- Opening Delimiter -

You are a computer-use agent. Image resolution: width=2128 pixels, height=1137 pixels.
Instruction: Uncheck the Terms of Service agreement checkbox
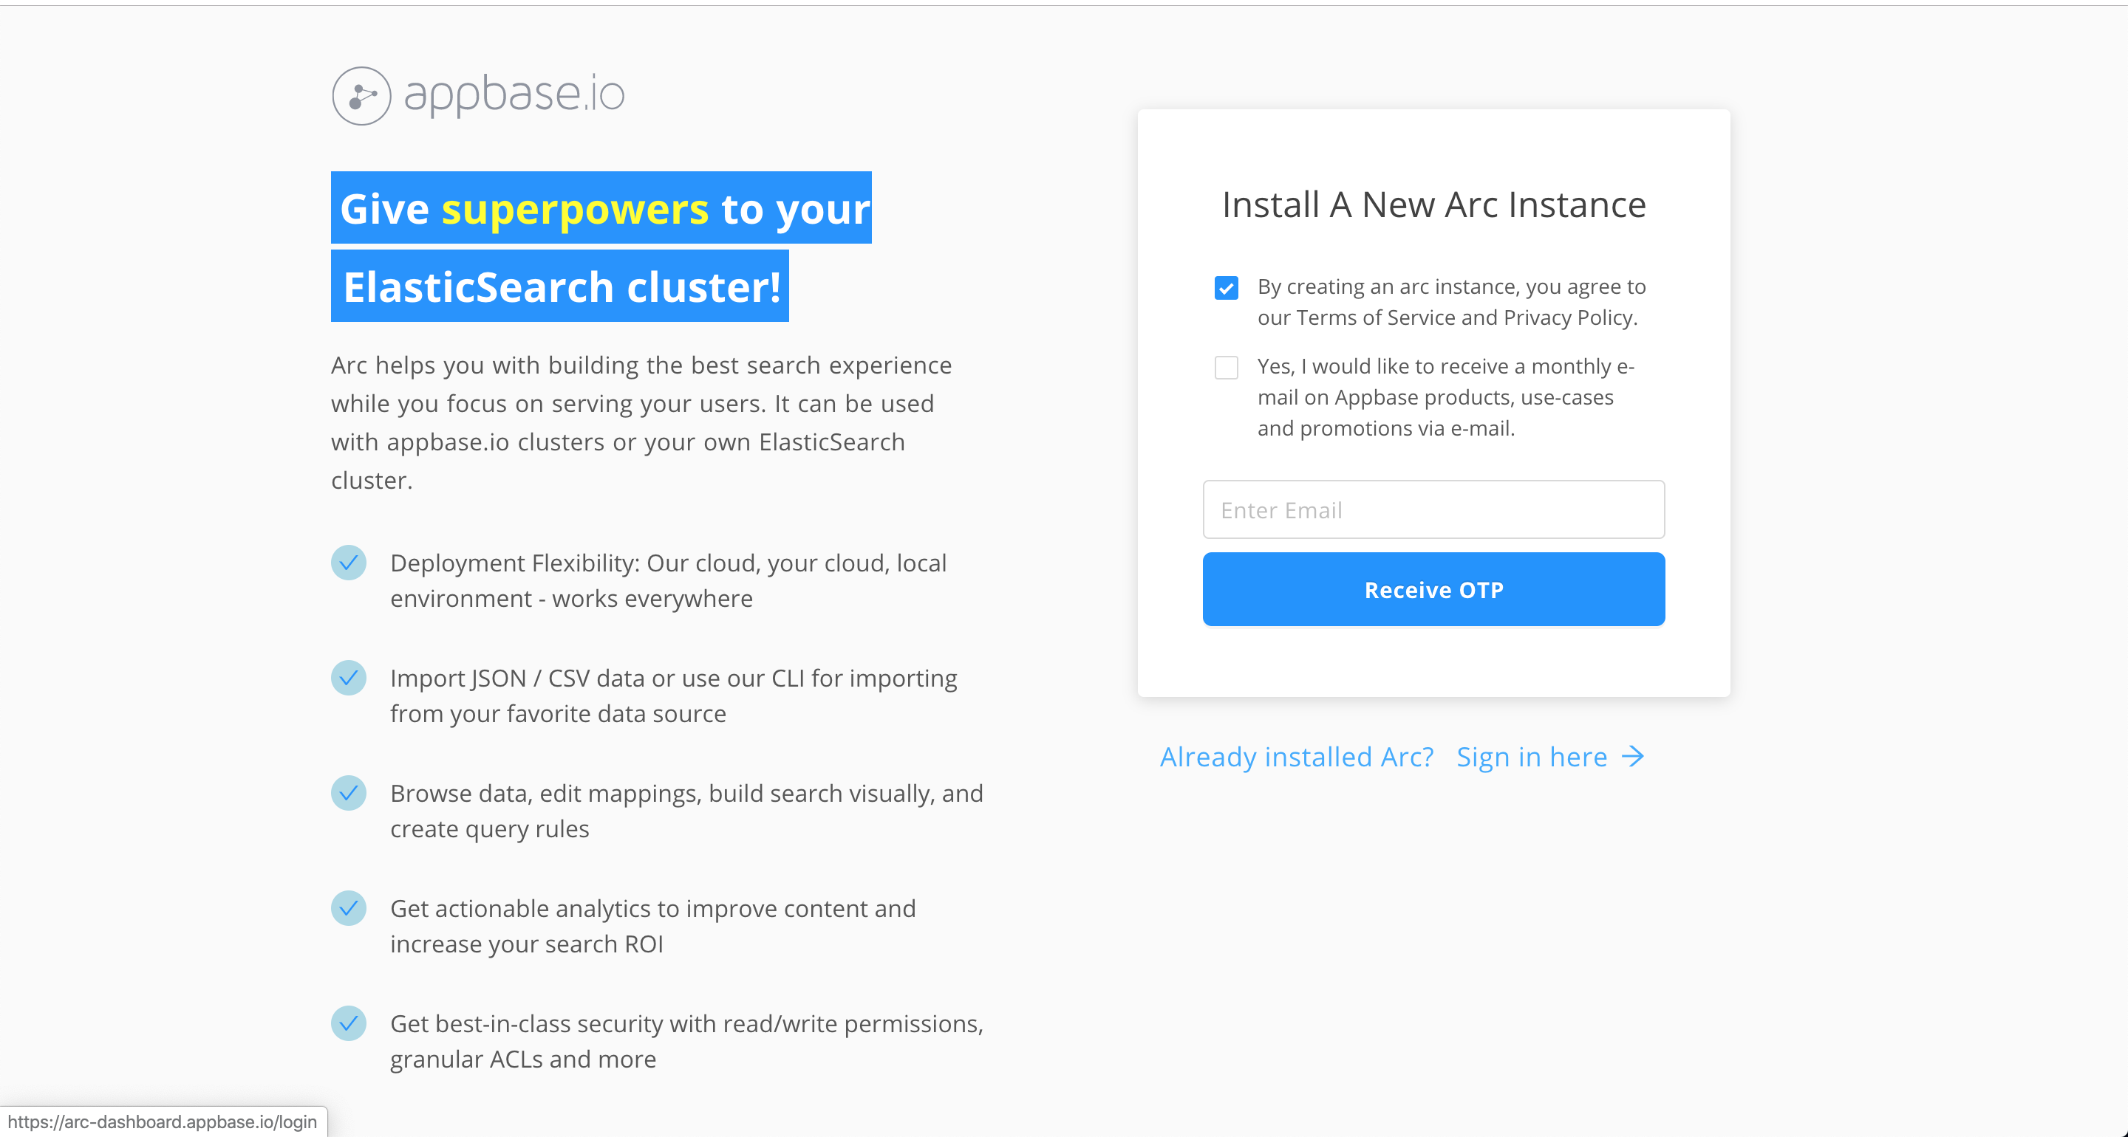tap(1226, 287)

- Closing Delimiter -
- Opening Delimiter -

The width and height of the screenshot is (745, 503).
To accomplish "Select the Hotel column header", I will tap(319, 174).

- Closing Delimiter -

▶ **WHAT TO WORK ON**
If a line above includes the string "height", pick it out.

▶ **OUTPUT BELOW**
You are a computer-use agent. Image resolution: width=2128 pixels, height=1137 pixels.
The width and height of the screenshot is (745, 503).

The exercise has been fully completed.